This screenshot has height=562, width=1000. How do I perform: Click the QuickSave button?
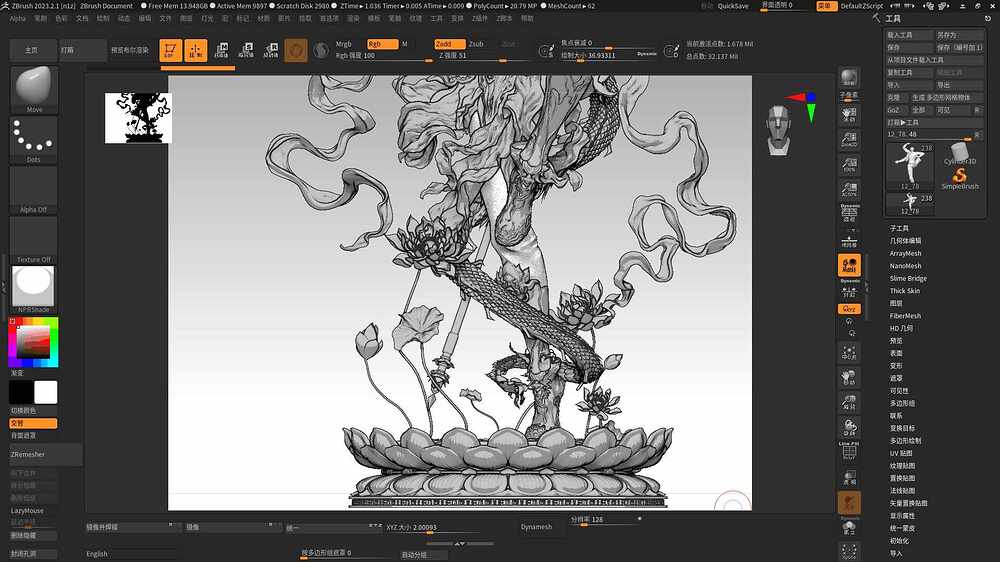(x=733, y=6)
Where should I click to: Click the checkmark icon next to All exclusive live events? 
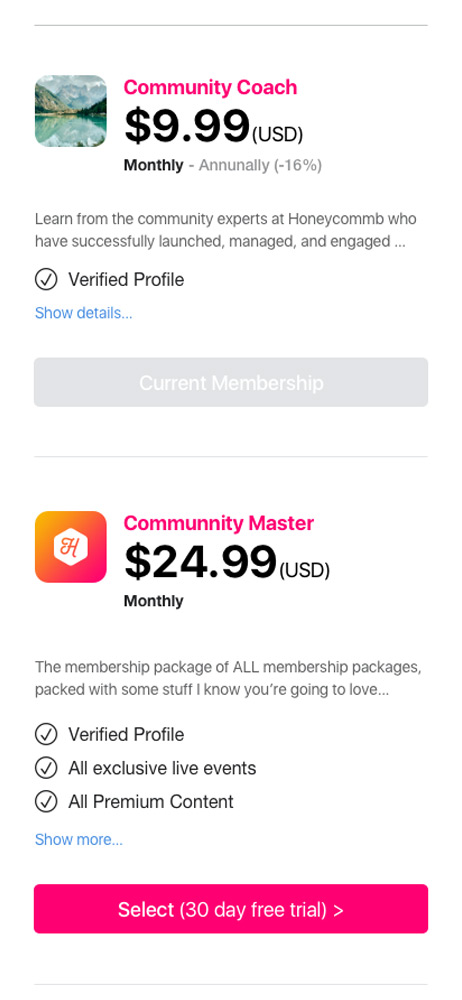(x=46, y=768)
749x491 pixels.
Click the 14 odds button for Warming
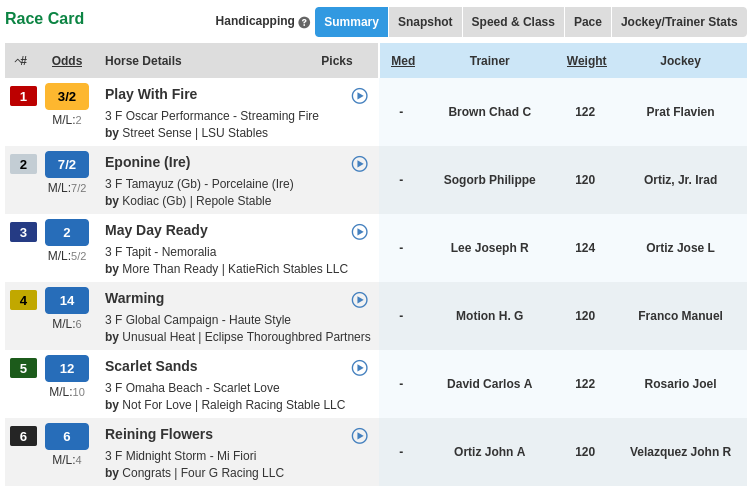click(67, 300)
_ _ _ _ _ _ _
## [Work to be completed]
Pictures must be left out when the records are transcribed exactly.

## [Task result]
This screenshot has height=562, width=1000. How do I perform: Click the QuickSave button?
(x=733, y=6)
Where should I click to: Click the checkmark icon next to All exclusive live events? 
(x=46, y=768)
749x491 pixels.
Click the 14 odds button for Warming
click(67, 300)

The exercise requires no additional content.